This post is geared towards explaining why indexes are necessary in layman’s terms. My goal is for this to be understandable to somebody that doesn’t necessarily have a database background.
The Phonebook Example
Finding a phonebook on my front doorstep is a nuisance these days. I’ve quit picking them up over the years to try and make a point to the people that deliver them. Unfortunately they don’t seem to be getting the message. but I will use it to illustrate the value of an index.
If I need to find the phone number for an individual, let’s use Navin R. Johnson for example. I’d start somewhere in the middle of the phone book since J is roughly in the middle of the alphabet. If I flip to the P’s I know I’ve gone too far. If I flip back to the F’s I’ve gone too far in the other direction. Eventually I will find Navin R. Johnson’s phone number. Because the phone book is ordered by name we are able to accomplish this process of elimination.
B tree index
Computers perform this process of elimination by using a binary tree index (B tree index). A binary tree index cuts the result set of what you are looking for in half to narrow where to find the page your phone number is located on. The diagram helps illustrate a binary decision tree.
The binary decision tree starts at the top (O). If the value we are looking up is less than O (<O), we follow the tree to the left. Traversing the tree following this binary (yes/no) logic will eventually take you to a page that contains the information you are looking for.

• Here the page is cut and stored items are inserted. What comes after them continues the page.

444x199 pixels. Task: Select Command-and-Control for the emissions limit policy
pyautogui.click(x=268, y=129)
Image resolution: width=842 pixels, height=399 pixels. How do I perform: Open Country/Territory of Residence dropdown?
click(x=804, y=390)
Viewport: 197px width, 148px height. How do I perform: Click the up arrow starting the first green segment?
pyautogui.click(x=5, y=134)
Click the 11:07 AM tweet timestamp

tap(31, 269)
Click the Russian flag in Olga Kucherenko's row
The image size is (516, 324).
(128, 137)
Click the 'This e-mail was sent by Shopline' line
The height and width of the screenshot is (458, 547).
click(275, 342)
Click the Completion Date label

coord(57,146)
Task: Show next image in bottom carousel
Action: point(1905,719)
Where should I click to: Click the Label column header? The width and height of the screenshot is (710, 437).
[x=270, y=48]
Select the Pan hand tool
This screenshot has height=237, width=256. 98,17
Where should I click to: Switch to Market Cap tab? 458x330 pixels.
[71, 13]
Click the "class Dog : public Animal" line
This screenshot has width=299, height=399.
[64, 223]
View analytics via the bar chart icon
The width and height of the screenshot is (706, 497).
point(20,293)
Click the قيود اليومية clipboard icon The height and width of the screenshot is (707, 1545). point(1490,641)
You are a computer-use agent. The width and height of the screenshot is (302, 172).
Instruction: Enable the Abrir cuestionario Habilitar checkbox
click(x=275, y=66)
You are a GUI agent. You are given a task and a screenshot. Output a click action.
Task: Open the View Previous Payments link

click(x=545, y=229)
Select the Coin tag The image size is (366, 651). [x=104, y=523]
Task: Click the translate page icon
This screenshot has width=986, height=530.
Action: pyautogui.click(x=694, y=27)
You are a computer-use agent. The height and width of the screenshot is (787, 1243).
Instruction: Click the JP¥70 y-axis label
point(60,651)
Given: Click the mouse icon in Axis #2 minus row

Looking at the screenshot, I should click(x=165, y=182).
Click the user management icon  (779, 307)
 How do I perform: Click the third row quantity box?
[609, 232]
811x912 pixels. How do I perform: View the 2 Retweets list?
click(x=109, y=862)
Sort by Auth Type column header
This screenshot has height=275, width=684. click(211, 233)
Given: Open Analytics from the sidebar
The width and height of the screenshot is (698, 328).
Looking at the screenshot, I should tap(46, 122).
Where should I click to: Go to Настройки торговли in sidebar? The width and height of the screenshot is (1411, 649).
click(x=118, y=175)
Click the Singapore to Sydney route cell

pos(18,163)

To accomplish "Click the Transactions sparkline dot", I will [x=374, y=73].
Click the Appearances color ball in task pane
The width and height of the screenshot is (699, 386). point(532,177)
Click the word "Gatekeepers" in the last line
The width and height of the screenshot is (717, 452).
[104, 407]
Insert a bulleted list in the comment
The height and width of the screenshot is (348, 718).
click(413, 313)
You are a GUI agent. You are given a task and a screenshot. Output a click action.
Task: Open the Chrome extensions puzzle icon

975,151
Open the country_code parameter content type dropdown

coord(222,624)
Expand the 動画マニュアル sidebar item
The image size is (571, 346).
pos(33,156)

Reverse Phone Number Lookup
If you need to lookup an entry in the phone book by a phone number rather than by a name this can certainly be done. The phone number is contained somewhere in the phonebook at least once (worse case more than once). This would require me to flip through every page until I locate an entry with the phone number on it. If there can be more than one entry with the same phone number I would need to flip through every page in the phone book just to be sure I didn’t miss a matching entry. As you can see this would be quite time consuming. The example below shows how we scanned all the pages just to be sure we found all instances of a phone number.
This is why doing lookups for data that is not indexed causes a “scan”. In the example above we are scanning all the pages of the phone book to look for a phone number. To avoid this it would be necessary to create a secondary index which points to the same data.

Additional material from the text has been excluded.